Arm in arm, still hugging one another, they turned back through the beech grove, both talking at once.
"How in the name o’juggernaut did you know I was up here on the hill, Simon?"
"When I looked down this morning from the Whispering Gallery - and saw Dido Twite carrying the king’s own train - in the coronation procession - you could have knocked me down with a quill. How in the world did that come about?"
"That’s a long tale - that’d be a deal of long tales ... But if you saw me there in St. Paul’s this morning, why in mux’s name didn’t you let out a holler then, to tell me as you was there?"
"In the middle of the coronation? I sent a message as soon as I could, but you’d gone by then; you see, I had a lot of jobs to do after the service - getting red carpet laid along the street from St. Pauls’ to St. James’s Palace - "
"You gone into the carpet business, then, Simon?" said Dido, stopping in surprise. "I thought you was fixing to be a painter?"
"Oh, I am," he assured here. "But, you see, when Uncle William died - "
"Hold hard! I never knew you had no Uncle Will. Thought you was an orphan?"
"Yes, well, it turned out - You remember the duke of Battersea?"
Funny old gager in a wig what you used to play chess with?"
"It turned out he was my uncle. So, as he had no children, when he died of the quinsy last winter - that meant I was the next duke."
"Holy mustard!" she exclaimed, thunderstruck. "You, Simon. You a dook? Come off it! You’re gammoning me!"

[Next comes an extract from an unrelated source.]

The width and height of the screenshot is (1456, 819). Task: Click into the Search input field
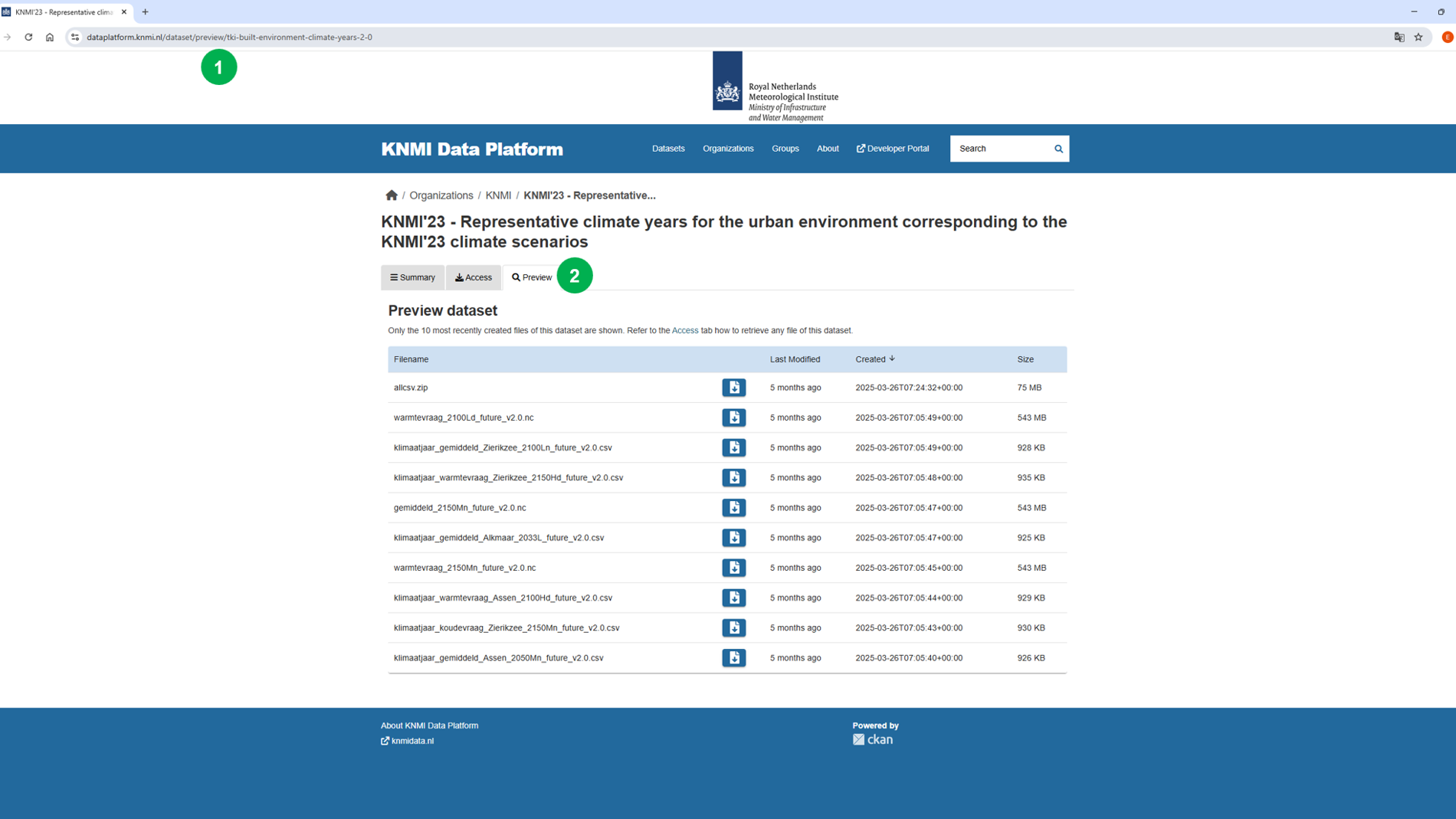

"Fact," he assured her. "I’m the sixth duke of Battersea. Loose Chippings Castle in Yorkshire belongs to me ... [Simon tells the rest of the tale what happened since that ship went down, the last time he and Dido were together. Dido takes up her side of the tale ...]
... And coming home on a man-o’-war, we had to stop in at a place called New Cumbria - and then, after that, we got mixed up in the Chinese wars. Why, if I was to tell you the half of what’s been happening to me, I’d be talking till Turpentine Sunday ... So you don’t live in Rose Alley no more, now you’re a dook?"
"No, my uncle left me a house in Chelsea - Bakerloo House. I live there with Sophie. She turned out to be my sister."
"Well, I’m blest! Come to think," said Dido, "anyone might ‘a’ guessed it. You’re as like as two blackberries - dark hair an’ eyes. Why don’t you live in Battersea Castle, where the old dook lived?"
"That - er - got blown up ..." Simon hesitated tactfully.
"Did my pa and his Hanoverian mates blow it up? I knew they was a-reckoning to, when the old king, the one before this one, came to eat his Christmas dinner with the old dook -"
"Well, yes, they did. And - I’m very much afraid - "
"Ma got blowed up too," said Dido matter-of-factly. "And my aunts, and a whole sackload of other Hanoverians."
Alas, Dido’s pa and the Hanoverians are at it again. Wolfgang von Eisengrim, margave of Nordmarck, landgraf of Bad Wald, Baron Blitzenburg, first cousin to Prince George of Hanover, and the Hanoverian ambassador to England, is eating thirteen oysters set out on his plate like numbers on a clock, and drinking a glass of wine. The next bit cries out to be illustrated by Gorey. (It pencils itself, right down to the title: ‘The Submerging Wherry’.)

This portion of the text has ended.